▼▼▼

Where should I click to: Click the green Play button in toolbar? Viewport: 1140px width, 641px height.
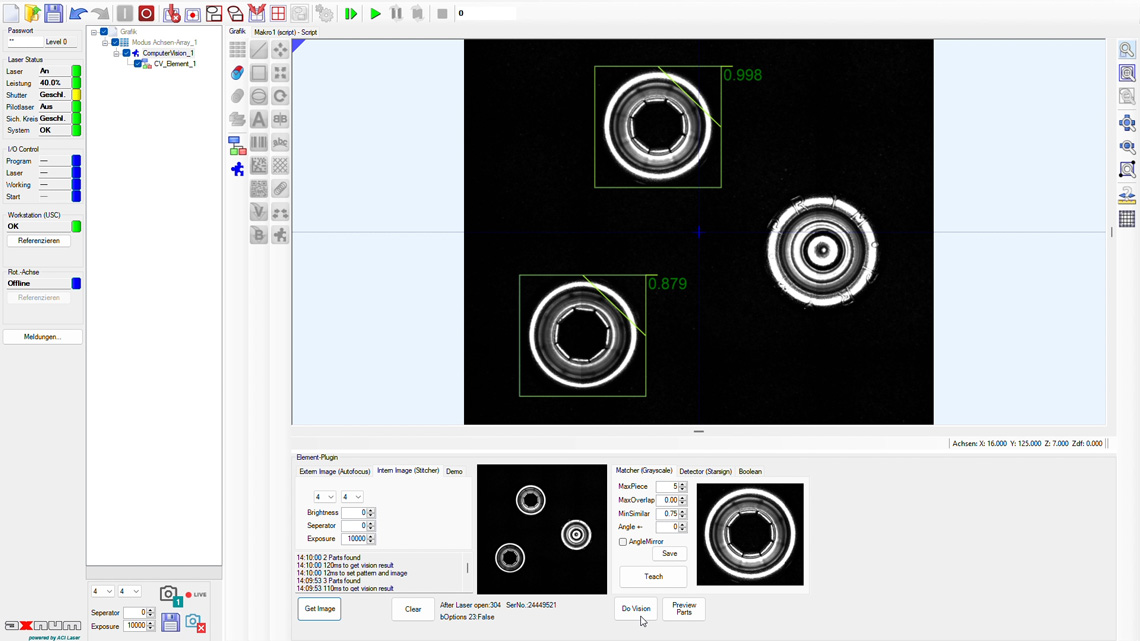tap(375, 14)
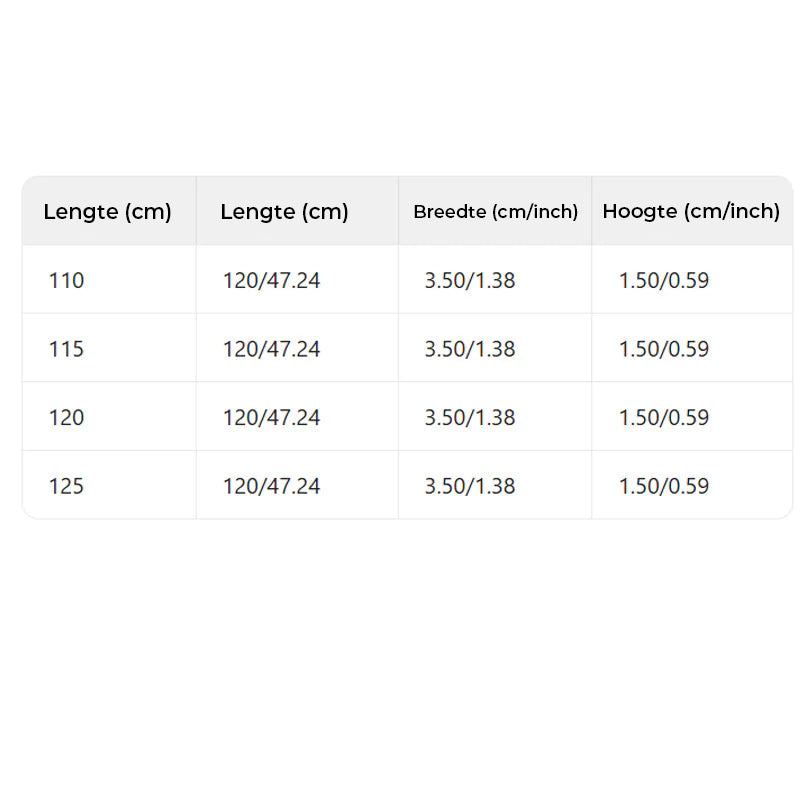Select 120/47.24 in the 125 row
The width and height of the screenshot is (800, 800).
[271, 486]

▲▲▲

Problem:
Could you reproduce every one of the records above word for word, leaving out the pictures?

Task result:
Where should I click to: Click the green Play button in toolbar? Viewport: 1140px width, 641px height.
tap(375, 14)
Select 120/47.24 in the 125 row
The width and height of the screenshot is (800, 800).
[271, 486]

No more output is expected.